転職活動をしていると「この方は国内の大企業一社しか経験していないですね。それでは弊社ではやっていけないと判断しました」と、転職経験がないことがネックになり書類審査を落とされる……ということがあります。「転職したことがない」ことが転職の妨げになってしまうのは一体どうしてなのでしょう? キャリアアドバイザーが教えます。
Cinq読者の皆さま、おはようございます。キャリアアドバイザーAです。
夏の疲れが出てくる時期です。今年は梅雨が長く、体が暑さに慣れないうちに急に高温の厳暑に突入した印象がありますよね。また、在宅勤務が続いていてあまり家から出ていなかった方が、コロナの状況が落ち着いてきたという判断から、出社指示を受けて出勤を再開するために急に外出し、体力が思っていた以上に落ちていてびっくりした、というお話も伺います。
疲れを感じたら、無理をせず休みましょう。頑張り屋さんほど、自分の体調に無頓着に走り続けてしまう傾向があるように思います。
さて、今回のテーマにうつりましょう。
「現職一社しか経験していないことがお見送りの理由です」
書類選考の不合格の理由は「この方は国内の大企業一社しか経験していないですね。それでは弊社ではやっていけないと判断しました」でした。
担当したSさんは超大手電機メーカー在籍の47歳。一流大学を卒業されており、5年間の海外駐在経験をお持ちです。エントリーして来られた際、「ピカピカの人材が登録してきてくれた!」とワクワクしました。面談してみると物腰柔らかで謙虚なお人柄です。ご経歴的には申し分なく、いわゆる「エリート」と呼べる方でした。しかし、会社の経営状況が好ましくないことから、外で活躍の場があるのではと転職を希望して来られたのでした。

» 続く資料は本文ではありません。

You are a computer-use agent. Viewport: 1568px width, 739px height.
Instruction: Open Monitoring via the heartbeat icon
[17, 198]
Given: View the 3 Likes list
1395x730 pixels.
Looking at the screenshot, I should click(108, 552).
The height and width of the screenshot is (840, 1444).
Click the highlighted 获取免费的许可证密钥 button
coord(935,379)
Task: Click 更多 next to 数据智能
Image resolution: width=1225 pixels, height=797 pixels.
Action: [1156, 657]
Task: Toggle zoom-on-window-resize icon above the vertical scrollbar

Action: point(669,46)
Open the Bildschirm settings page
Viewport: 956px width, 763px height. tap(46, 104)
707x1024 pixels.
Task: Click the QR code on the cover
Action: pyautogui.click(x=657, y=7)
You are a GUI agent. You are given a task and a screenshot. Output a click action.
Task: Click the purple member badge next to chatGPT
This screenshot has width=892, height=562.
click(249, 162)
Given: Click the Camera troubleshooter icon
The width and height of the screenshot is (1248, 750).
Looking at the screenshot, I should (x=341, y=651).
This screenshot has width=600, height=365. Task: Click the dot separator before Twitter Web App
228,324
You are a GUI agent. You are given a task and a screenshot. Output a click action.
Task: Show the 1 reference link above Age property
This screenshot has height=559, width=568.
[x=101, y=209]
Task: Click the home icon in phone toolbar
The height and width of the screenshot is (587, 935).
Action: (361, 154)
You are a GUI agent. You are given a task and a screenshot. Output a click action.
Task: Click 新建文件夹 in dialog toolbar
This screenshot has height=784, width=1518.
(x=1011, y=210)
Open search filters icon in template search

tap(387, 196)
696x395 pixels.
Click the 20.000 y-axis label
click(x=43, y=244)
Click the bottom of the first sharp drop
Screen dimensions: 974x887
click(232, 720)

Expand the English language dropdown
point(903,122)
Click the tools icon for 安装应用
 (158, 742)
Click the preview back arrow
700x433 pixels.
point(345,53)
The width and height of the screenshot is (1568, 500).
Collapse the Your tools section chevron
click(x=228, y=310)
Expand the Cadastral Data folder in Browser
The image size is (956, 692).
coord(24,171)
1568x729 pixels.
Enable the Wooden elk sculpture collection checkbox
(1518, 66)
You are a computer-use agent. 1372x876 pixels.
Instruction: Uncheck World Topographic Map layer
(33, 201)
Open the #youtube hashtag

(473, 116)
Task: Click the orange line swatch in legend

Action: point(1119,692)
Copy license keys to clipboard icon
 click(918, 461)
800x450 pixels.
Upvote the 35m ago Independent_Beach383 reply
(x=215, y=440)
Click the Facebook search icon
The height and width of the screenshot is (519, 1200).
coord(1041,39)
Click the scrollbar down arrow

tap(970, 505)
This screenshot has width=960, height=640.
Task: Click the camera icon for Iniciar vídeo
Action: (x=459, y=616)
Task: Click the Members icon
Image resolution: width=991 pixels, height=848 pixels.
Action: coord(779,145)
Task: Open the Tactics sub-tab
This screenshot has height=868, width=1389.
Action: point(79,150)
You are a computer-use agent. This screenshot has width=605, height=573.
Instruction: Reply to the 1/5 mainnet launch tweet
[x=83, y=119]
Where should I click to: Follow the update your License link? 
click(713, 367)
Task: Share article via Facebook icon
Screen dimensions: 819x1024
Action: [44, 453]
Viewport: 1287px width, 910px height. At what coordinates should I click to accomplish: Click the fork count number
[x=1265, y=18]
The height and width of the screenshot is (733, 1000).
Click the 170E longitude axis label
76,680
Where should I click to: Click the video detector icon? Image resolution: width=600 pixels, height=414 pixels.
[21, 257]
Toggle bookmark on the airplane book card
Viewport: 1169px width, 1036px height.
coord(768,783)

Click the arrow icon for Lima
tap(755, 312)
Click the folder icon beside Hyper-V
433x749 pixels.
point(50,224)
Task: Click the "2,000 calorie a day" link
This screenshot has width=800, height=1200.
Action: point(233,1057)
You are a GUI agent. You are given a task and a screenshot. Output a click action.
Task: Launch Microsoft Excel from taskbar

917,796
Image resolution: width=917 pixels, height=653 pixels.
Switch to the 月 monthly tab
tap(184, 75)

海外への駐在経験もあるので外資系企業も打診してみましたが、そちらは「外資系の企業経験がないですね。せめて一社でも外資系企業を経験していたら……。この年齢で初めて外資系企業で活躍することは難しいです」という反応でした。
なぜ、転職経験をしていないことがSさんの転職を阻むのでしょうか?
転職回数ゼロ。「転職したことがない」が転職の妨げになる理由は?
長期在籍は柔軟性がなくなる(とみられがち)
一つの企業に長く在籍するとその企業の仕事の仕方、規律等あらゆることがその人の基準になってしまいます。その会社で評価されていた人、成功経験があった人ほど、自分の考えや、自社のやり方が正しいと思い込んでいます。(他社を知らないのだから当然です)根回しや社内での駆け引きの中で20年以上同じ会社にいると、どうしてもその企業の「カラーに染まり切ってしまう」。
もちろん、長年一つの企業に在籍しても柔軟性を失わずに、新しい企業にも柔軟に適応できる人はいると思います。
しかし、中途採用人事は、1つの企業に長期在籍した人は新しい企業への適応が難しいと判断してしまうことが多いのです。特に大企業に居た方ほど要注意です。何でも自分でこなさなければ立ち行かないベンチャーに比べ、業務の範囲が細分化されているからです。
カルチャーの違いは経験してみないと分からない
国内企業と外資系、大企業とベンチャー、これは企業カルチャーが大きく違います。どちらが正しくてどちらが悪いということではありませんが、それぞれの仕事の進め方が大きく違います。
特に大手企業からベンチャー企業へ転職した方は、最初はスピード感や変化の速さにびっくりされます。
私自身は大手企業に在籍したことも、全社員で30人規模のベンチャー企業に在籍したこともあり、現在は大手企業のグループ会社に所属していますが、大手企業の特融の物事の進め方の【慎重さ】(時に「遅さ」と言い換えてしまいたくなることも……)には心の中でいつも驚いています。
例え日本企業の現地法人で駐在していても、結局は日本企業の文化の中であり、外資企業の日本法人とはカルチャーが全く異なるのです。
30代前半くらいまでであれば柔軟に変化に適応できる(と考えられている)
中途採用でもっとも転職しやすいのは20代後半から30代前半です。これは仕事への適応能力があると同時に企業カルチャーに適応しやすいからです。転職経験のない28歳や29歳は外資でもベンチャーでも大手でも実力次第で転職が可能です。
日本はまだまだ人材の流動性が低く、特に国内大手の企業に在籍している人はしっかりと現実を把握しておいて頂きたいと思っています。